Dr Manocha’s book is the only book I have ever seen which focuses specifically on the science which runs alongside the practice of meditation. And by focus we’re talking about 15 years of solid research and numerous random controlled trials which repeatedly test many of the most dramatic claims that come from regular meditation involving ‘mental silence’. As such, it explicitly highlights the ‘new age’ gloss of most commercial forms of meditation, and delivers controversial and yet soundly argued views about the importance of stopping our thoughts, rather than merely controlling them, as with most other forms of meditation.
I’ve been meditating for over 20 years, and yet there are parts of this book which still rocked me back in my chair with surprise; for example the sections relating to neuroplasticity and the effects of mental silence on the ingrained thought patterns of the brain.

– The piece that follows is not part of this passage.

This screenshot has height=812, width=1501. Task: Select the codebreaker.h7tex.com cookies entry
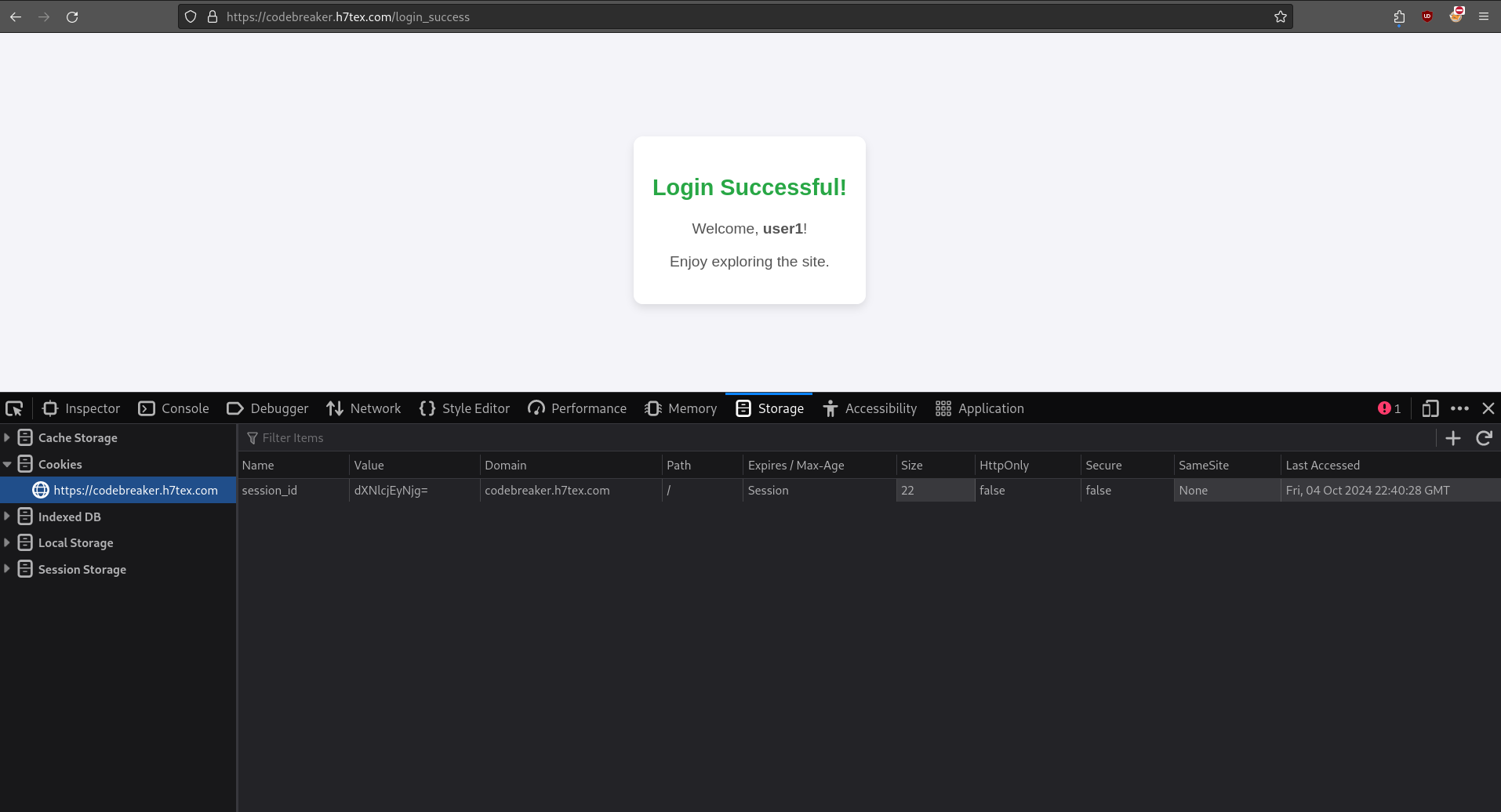click(135, 490)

So why is this book so important?
1. It sticks to the facts. Rather than relying merely on personal anecdote from those who meditate, Dr Manocha takes great care to underpin the claims and examples with his team’s rigorous science based research results. This provides a huge level of insight into why thoughtless meditation seems to be so much more effective than placebo, or even other forms of stress relief or commercial meditation.
2. It’s well put together, logical and a surprisingly easy read. What could have ended up as a dry, difficult read is brought alive by the strength of the good doctor’s humorous and laconic Australian prose, his obvious passion for the subject and his confident management of the facts and mysteries. It’s a very clever balancing act and he pulls it off admirably.

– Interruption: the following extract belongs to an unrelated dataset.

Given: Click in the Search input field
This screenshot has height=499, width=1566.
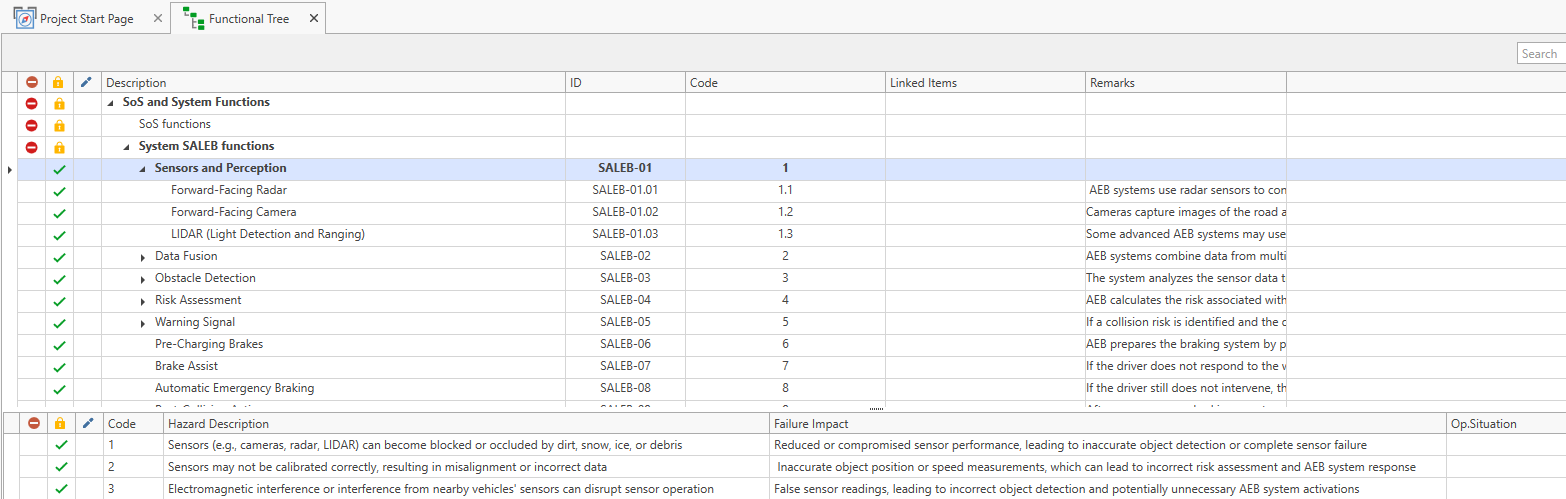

3. As he says himself, one of the aims of the book is to act as a jumping off point, to hopefully encourage more detailed research into other areas where mental silence meditation – or Sahaja yoga as it’s called – can be used to improve the human condition. In that sense the book is not an end in itself but a beginning, which is exciting news for all dedicated students of spirituality.
Who is it for?
Really for anyone who wants to change their life for the better, whether novices or long time practitioners of yoga meditation. And of course especially those who may be tempted to start meditating, but are worried about the often insubstantial underpinnings of most commercial meditation programs. By following the clear pragmatic advice in the book anyone can start benefiting from meditation immediately, without having to rely on blind trust or pay exorbitant tuition fees.
If you run a search on Amazon for ‘meditation’, you will receive 268,000 results. Add the words ‘clinical trial’ and the number plummets to 28. So it’s clear that a book like this, which delivers substantive practical advice on meditation neatly wrapped up in a rigorous scientific framework, is long overdue. It was well worth the wait.